EXTRAIT À LIRE >>
......

Parti en reportage, ce Français dans l'âme, convaincu des bienfaits civilisateurs de la Grande Nation, persuadé que la France élève à elle seule la beauté du monde, prétend soudain découvrir l'ordinaire d'un mensonge. Non plus les idéaux de « Liberté, Egalité, Fraternité », mais leur trahison. Non pas la République des droits de l'homme, mais son démenti. Et, du coup, au prétexte de bien faire son travail, il raconte ces fariboles, au risque de nuire au drapeau.
Précieuse pièce à conviction pour les modestes ouvriers de l'identité française que nous sommes, l'ouvrage qui atteste de son entreprise anti-française, de sa malfaisance et de sa turpitude commence par ces lignes : « Voici un livre qui est une mauvaise action. Je n'ai plus le droit de l'ignorer. On me l'a dit. Même, on me l'a redit ». Confirmant l'absence de circonstances atténuantes, cet aveu bravache, mesdames et messieurs du tribunal, ne témoigne-t-il pas d'un entêtement coupable dans le dénigrement antinational ?
Jugez-en, car voici la suite, qui atteste d'une audace sans nom et, sans doute, d'une infiltration par des idées étrangères à l'âme française, d'une incompréhension foncière de cette inimitable « pensée française » dont notre président de la République et notre premier ministre nous disaient encore récemment que tout Français véritable savait la reconnaître d'instinct.
Ecoutez, lisez donc ce renégat : « On m'a également appris différentes autres choses : que j'étais un métis, un juif, un menteur, un saltimbanque, un bonhomme pas plus haut qu'une pomme, une canaille, un contempteur de l'œuvre française, un grippe-sous, un ramasseur de mégots, un petit persifleur, un voyou, un douteux agent d'affaires, un dingo, un ingrat, un vil feuilletoniste. Et quant au seul homme qui m'ait appelé maître, il désirait m'annoncer que j'étais plutôt chanteur qu'écrivain ».
Trêve de moquerie, car l'affaire, ce poison du supposé débat sur l'identité nationale, n'est pas seulement sérieuse, elle est surtout dangereuse. Ces mots sont les premiers de Terre d'ébène, le grand reportage d'Albert Londres sur l'Afrique occidentale française, paru en 1929. Un livre en forme de réquisitoire sur la servitude coloniale, le travail forcé, le déni de la justice, l'inégalité instituée, etc. « Tout ce qui porte un flambeau dans les journaux coloniaux est venu me chauffer les pieds », ajoute Londres.
Or c'est dans le même avant-propos de ce livre qu'on trouve la formule désormais canonique, communément citée par les journalistes pour défendre leur indépendance professionnelle et leur liberté critique – la plume dans la plaie. Rappel qui mérite une citation intégrale : « Je demeure convaincu qu'un journaliste n'est pas un enfant de chœur et que son rôle ne consiste pas à précéder les processions, la main plongée dans une corbeille de pétales de roses. Notre métier n'est pas de faire plaisir, non plus de faire du tort, il est de porter la plume dans la plaie ».

......

DONNÉES BRUTES >>
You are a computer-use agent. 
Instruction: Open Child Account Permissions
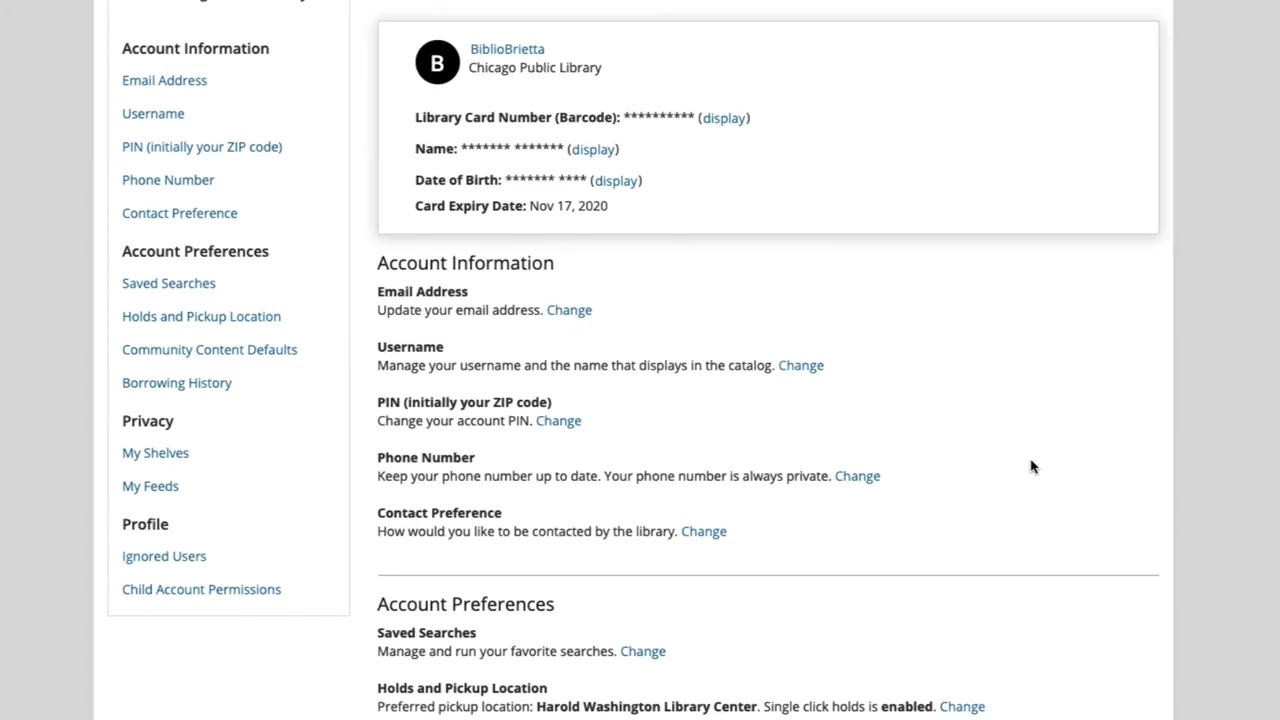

......

CONSIGNES >>
- a) Résumez l'extrait en deux phrases.
- b) Pour chacune des affirmations suivantes, répondez par oui ou par non selon qu'elle est conforme à l'extrait, puis citez les mots de l'extrait qui permettent de trancher. (i) Terre d'ébène a paru en 1929. (ii) Pour Londres, le métier de journaliste consiste à faire plaisir. (iii) Un seul homme a appelé Londres maître.

CORRIGÉ DÉTAILLÉ >>
- a) Sur un ton d'abord moqueur, l'extrait feint de faire le procès d'un reporter français accusé de nuire au drapeau pour avoir révélé non les idéaux de la République mais leur trahison. Il précise ensuite que les lignes citées ouvrent Terre d'ébène, réquisitoire d'Albert Londres paru en 1929 contre la servitude coloniale en Afrique occidentale française, dont l'avant-propos contient la formule « porter la plume dans la plaie », reprise par les journalistes pour défendre leur indépendance.

- b)
(i) Oui : « paru en 1929 ».
(ii) Non : « Notre métier n'est pas de faire plaisir ».
(iii) Oui : « quant au seul homme qui m'ait appelé maître ».